Before adsorption, the Cu–MOFs were dried in a vacuum oven at 180 °C for 3 h. The adsorbent (10.0 mg) was added to 5 mL solutions of MG with different concentrations. The mixture was oscillated well for a fixed time (5 to 60 min) at 25 °C. After adsorption, the solution was centrifuged at 5000 rpm for 5 min, and the concentration of residual MG was analyzed using a UV spectrophotometer at the maximum wavelength of 620 nm. For the kinetic studies, the supernatant was collected at different time intervals for the determination of unabsorbed MG. The adsorption efficiency (removal efficiency) was defined as follows:
here, MG₀ is the original concentration of MG, and MG_t is the residual MG concentration at the fixed time.
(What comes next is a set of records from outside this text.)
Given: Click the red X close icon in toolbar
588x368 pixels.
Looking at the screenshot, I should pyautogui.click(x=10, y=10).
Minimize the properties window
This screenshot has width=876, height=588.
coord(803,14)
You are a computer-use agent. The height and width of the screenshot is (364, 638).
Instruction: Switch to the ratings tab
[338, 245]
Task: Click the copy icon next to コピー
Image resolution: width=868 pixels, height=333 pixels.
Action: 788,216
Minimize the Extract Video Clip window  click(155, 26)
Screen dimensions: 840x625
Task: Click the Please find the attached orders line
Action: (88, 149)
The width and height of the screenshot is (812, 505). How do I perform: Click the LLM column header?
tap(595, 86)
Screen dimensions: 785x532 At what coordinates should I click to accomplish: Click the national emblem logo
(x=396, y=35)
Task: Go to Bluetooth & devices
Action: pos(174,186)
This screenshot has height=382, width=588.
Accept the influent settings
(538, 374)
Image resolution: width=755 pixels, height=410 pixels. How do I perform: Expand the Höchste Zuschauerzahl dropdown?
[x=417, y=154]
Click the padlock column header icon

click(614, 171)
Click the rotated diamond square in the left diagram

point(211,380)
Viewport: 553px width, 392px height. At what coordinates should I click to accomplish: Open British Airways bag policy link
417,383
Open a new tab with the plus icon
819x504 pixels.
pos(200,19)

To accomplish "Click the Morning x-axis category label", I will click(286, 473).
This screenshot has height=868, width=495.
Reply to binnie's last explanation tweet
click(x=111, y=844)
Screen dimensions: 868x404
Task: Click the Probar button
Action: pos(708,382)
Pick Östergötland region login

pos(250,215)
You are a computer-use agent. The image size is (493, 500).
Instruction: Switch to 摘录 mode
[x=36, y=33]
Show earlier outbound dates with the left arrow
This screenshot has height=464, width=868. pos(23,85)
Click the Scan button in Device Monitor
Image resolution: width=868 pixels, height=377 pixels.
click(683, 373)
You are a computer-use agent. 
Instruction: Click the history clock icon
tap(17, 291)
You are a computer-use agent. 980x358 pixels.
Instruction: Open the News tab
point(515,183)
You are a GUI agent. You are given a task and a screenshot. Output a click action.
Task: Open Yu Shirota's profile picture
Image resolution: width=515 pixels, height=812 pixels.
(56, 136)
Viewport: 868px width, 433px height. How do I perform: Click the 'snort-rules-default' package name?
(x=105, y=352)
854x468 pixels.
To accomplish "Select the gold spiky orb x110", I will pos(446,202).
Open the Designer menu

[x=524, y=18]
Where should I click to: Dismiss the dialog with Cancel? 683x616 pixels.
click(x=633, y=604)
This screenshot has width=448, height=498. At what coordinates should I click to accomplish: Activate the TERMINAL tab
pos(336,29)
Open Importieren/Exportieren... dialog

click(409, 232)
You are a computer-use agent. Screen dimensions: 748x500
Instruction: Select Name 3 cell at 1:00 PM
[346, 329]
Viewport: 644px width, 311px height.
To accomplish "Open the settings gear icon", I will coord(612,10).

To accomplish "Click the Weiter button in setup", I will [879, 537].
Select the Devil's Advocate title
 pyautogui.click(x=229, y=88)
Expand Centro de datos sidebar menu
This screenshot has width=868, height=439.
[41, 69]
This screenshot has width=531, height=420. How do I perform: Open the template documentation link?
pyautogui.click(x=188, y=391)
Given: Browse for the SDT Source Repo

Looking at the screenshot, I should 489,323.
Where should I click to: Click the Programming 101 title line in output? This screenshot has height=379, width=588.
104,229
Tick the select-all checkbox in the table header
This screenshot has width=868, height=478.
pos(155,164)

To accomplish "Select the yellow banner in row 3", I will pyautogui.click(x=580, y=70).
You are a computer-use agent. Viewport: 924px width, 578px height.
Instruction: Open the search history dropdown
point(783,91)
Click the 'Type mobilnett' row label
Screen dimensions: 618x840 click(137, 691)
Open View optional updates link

2.5 Desorption experiments

In order to evaluate the feasibility of regenerating MOFs saturated with MG, solutions of methanol, ethanol and acetone were used as eluents to carry out desorption experiments. After adsorption of MG, the eluent solution was added to the used MOFs and the mixture was ultrasonicated for half an hour.

3. Results and discussion

3.1 Characterization of Cu–MOFs

The powder XRD patterns of the different Cu–MOFs are shown in Fig. 1. It is evident that all the Cu–MOFs showed characteristic diffraction peaks with significant differences. All the diffraction peaks demonstrated that all the prepared MOFs could be readily indexed as crystalline.

Fig. 1 XRD (a), FI-IR (b) and SEM (c) characterization of Cu–MOFs.

Further confirmation is provided by the presented FT-IR spectra. Similar FTIR spectra were observed for all the synthesized MOFs due to the presence of phenyl monocarboxylic acid groups. The band at about 1630 cm⁻¹ represents the stretching vibration of the carboxylate groups, and the band at about 1370 cm⁻¹ represents the symmetric stretching of the carboxylate groups. Evident hypochromatic shifts of the characteristic absorption peaks in the range of 1500 to 1720 cm⁻¹ were observed, indicating the successful coordination of carboxyls with different ratios of H₂BDC and H₃BTC with Cu²⁺. All of the results demonstrated the successful synthesis of the Cu–MOFs.

The textures of the composites are presented in Fig. 1. MOFs-1 and MOFs-4 are single ligand-based MOFs. MOFs-1 showed a pyknotic micro-ball form, and MOFs-4 consisted of free, smooth square crystals. MOFs-2 and MOFs-3 showed evident interpenetration structures; this proved the successful coordination of Cu²⁺ with both mixed ligands.

The surface area and pore size were analysed by N₂ adsorption–desorption isotherms, as shown in Fig. 2. Similar isotherm shapes can be observed for MOFs-2, MOFs-3, and MOFs-4, with a certain adsorption capacity at low pressure and a hysteresis loop at medium and high pressures. Therefore, MOFs-2, MOFs-3, and MOFs-4 displayed I/IV mixed type isotherms. In comparison, MOFs-1 showed a type III isotherm. It can be concluded that MOFs-1 has a macroporous structure and MOFs-2, MOFs-3, and MOFs-4 have microporous and mesoporous structures.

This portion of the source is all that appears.